Severian spun her blades, flinging off the accumulated blood and gore. The women took up their positions at either side of the control platform. The bridges clanked into place, and the warriors advanced.
Duval leaped forward, using her speed and experience to her advantage. She was a virtuoso with a knife, but its short blade put her in reach of the mutants’ boneblades in a way the sword hadn’t.
On the other side, Severian tirelessly took out one mutant after another. She seemed like she’d been born for this role.
The trouble, Mitch knew, wasn’t that the women weren’t good. It was that they would eventually tire, while the mutants could keep coming until they killed them all.
Mitch moved the paper all about the panels, hunting for the pattern shown there.
After a few long moments, he found it. The rubbings on the page and the surface of the bomb lined up perfectly. The hole in the page revealed just where the detonator ought to go.
Mitch took a deep breath, then slid the detonator into the hole. He heard a satisfying click.
He tried to turn it but couldn’t. The thing was too smooth, and he couldn’t get any leverage. However, it was split by a central groove.
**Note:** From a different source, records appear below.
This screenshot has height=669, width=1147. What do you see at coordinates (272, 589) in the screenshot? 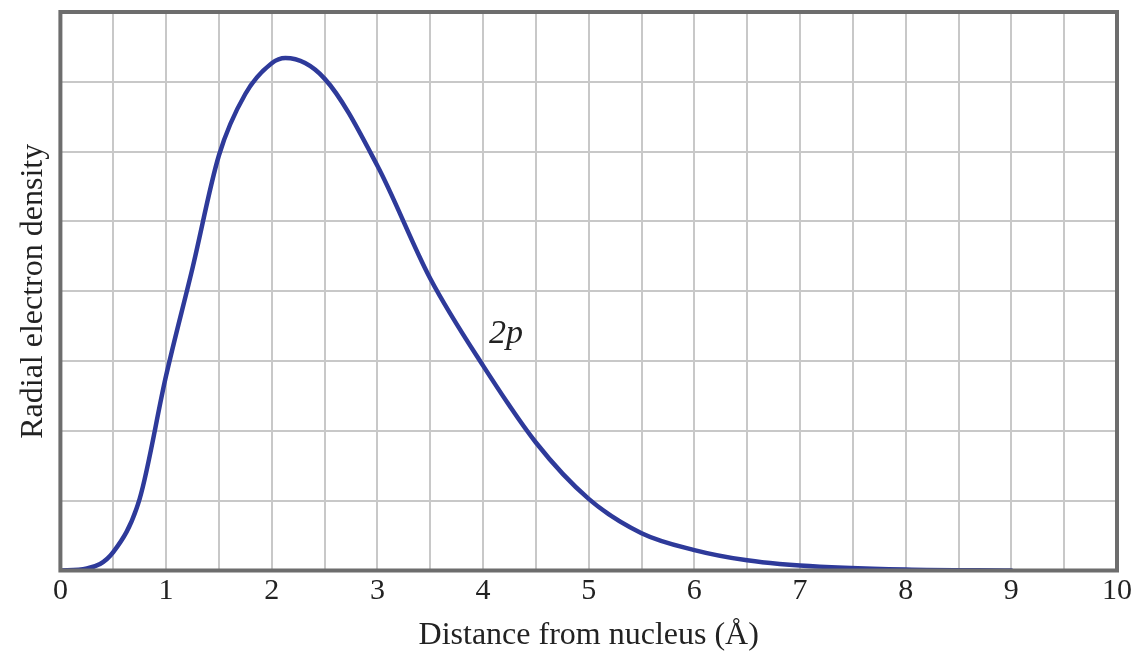
I see `x-tick-label: 2` at bounding box center [272, 589].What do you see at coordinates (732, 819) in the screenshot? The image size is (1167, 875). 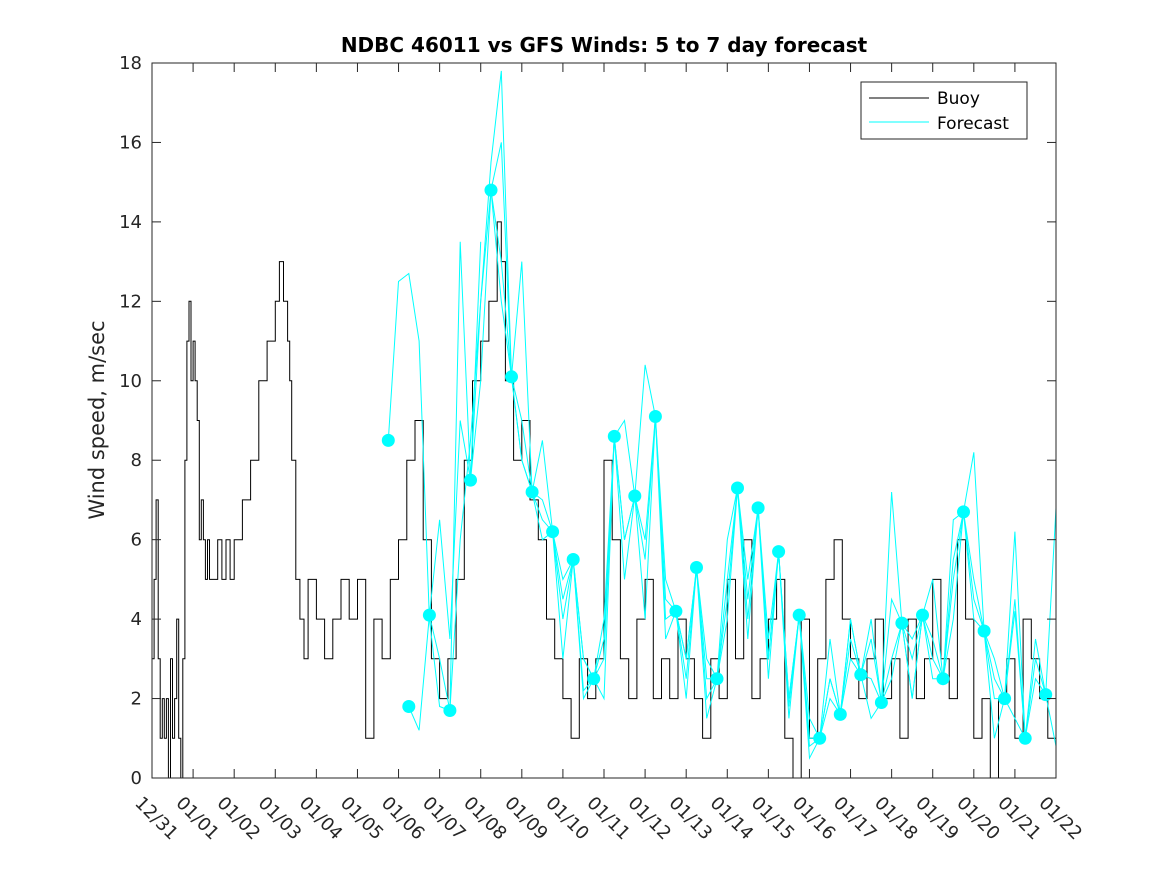 I see `x-tick-label: 01/14` at bounding box center [732, 819].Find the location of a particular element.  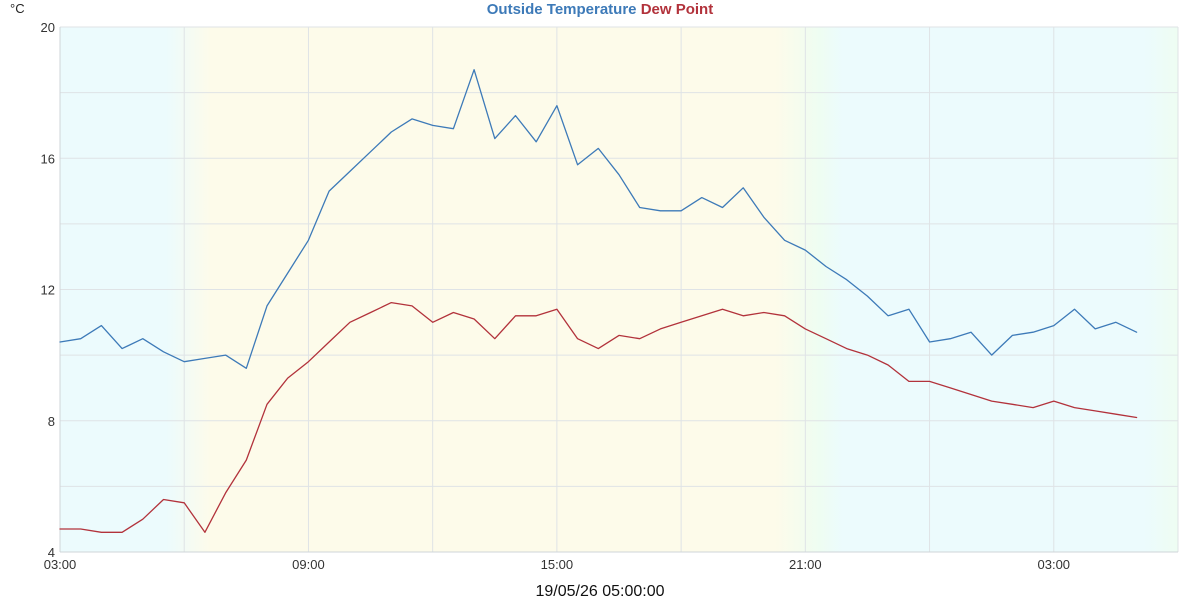

legend-dew-point: Dew Point is located at coordinates (677, 10).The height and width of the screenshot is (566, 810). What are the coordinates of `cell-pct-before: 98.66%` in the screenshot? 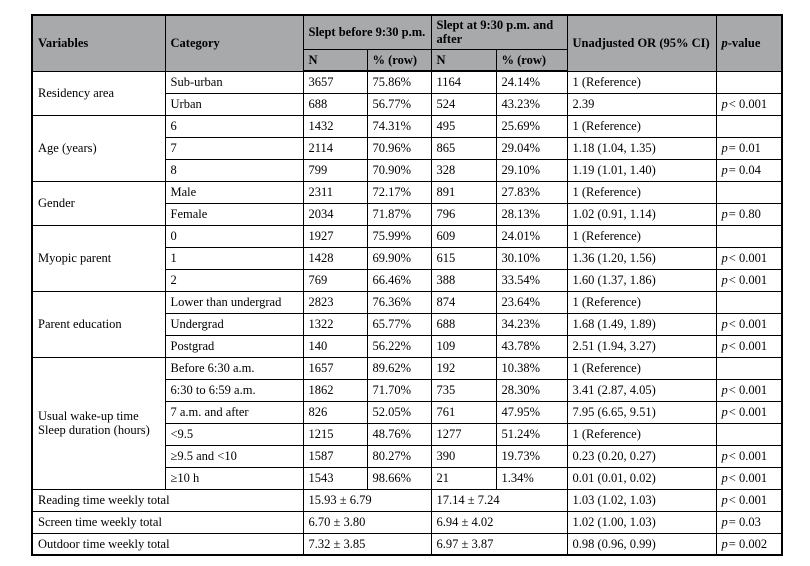 It's located at (399, 478).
Mitch stared for a while at the slit. The monk back at the monastery had mentioned a key. He’d claimed it would be somewhere in the Machine.
Mitch looked all around. The Machine was huge. It could be anywhere in the chamber housing it. They were doomed. They’d never find it.
Mitch turned to Severian just as she sliced a mutant in two with a single powerful stroke. The corpse fell apart, and from behind it walked up the next mutant in line. This one, though, was horribly familiar, and Severian stood there stunned by the sight of it.
“Samuel,” she said.
The monk had lost his hair, and his skin looked warped and slick from the strange black fluids snaking underneath it. His eyes were filled with shiny black from rim to rim, and his teeth looked like those of a starving animal. Steel staples held together what must have once been a gaping wound in his chest, visible through the torn tunic, which hung unrepaired.
The creature who had once been Brother Samuel stepped forward and raised his single boneblade at Severian. To Mitch, it seemed that he saluted his former charge right before he prepared to kill her.
The mutant monk opened his mouth and shouted a single word. “Legion!”
55
Mitch raced to the edge of the platform. He couldn’t get around Severian, and without a weapon he wasn’t sure he wanted to.
“Severian, no!” he shouted. “That’s not Samuel!”
Severian raised her blade at the ready. Mitch had seen such combat positions before in a duel between samurai.